Frank McQuillan updated MADLIB-1057:
------------------------------------
    Fix Version/s:     (was: v2.0)
                   v1.11

> Reduce memory footprint for DT
> ------------------------------
>
>                 Key: MADLIB-1057
>                 URL: https://issues.apache.org/jira/browse/MADLIB-1057
>             Project: Apache MADlib
>          Issue Type: Improvement
>          Components: Module: Decision Tree
>            Reporter: Frank McQuillan
>             Fix For: v1.11
>
>
> Follow on from spike 
> https://issues.apache.org/jira/browse/MADLIB-1035
> Step 1
> As a madlib developer I want to recreate the RF memory issue (reported in https://issues.apache.org/jira/browse/MADLIB-1035). 

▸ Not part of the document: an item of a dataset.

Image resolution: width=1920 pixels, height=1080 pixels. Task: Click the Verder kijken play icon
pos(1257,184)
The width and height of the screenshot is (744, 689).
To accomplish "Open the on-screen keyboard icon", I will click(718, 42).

> The current datasets we have are 
> dt_adult : 32K rows 14 columns
> ecommerce : 1M rows 4 columns (ecommerce isn’t actually suitable for DT/RF)
> We need a table with ~2.2M rows and ~130 features (the actual target table has ~1300 features). Randomly filling them might help diagnosing the issue but ideally we would want a somewhat sensible dataset. The problem seems to involve relatively short trees (depth 5) which means a random dataset will probably fill the whole tree which might not be true for a structured dataset.
> Step 2
> Refactoring DT for for smaller memory footprint.
> Tree Accumulator has 2 matrices for continuous and categorical variables. 
> The whole structure is recreated at every level. 
> Every matrix has 2^i rows (i is the level)
> The categorical matrix size depends on the total number of categories (weather : {sunny, cloudy, rainy}, isWeekend : {true, false} means this total is 3+2=5) 
> The continuous matrix size depends on the number of cont. features * the number of bins.
> Tree accumulator works like an array not a linked list. Even if the output is not a complete tree, the tree accumulator creates rows for nonexistent branches in proper order and fills them with 0 values. 
> The refactored version would create a small index table that has the same number of rows as the old tree accumulator (a complete tree) but only a single index column that points to the new tree accumulator row. 
> This will allow us to keep most of the internal function interfaces same but the code to access (read/write) the tree accumulator will have to change.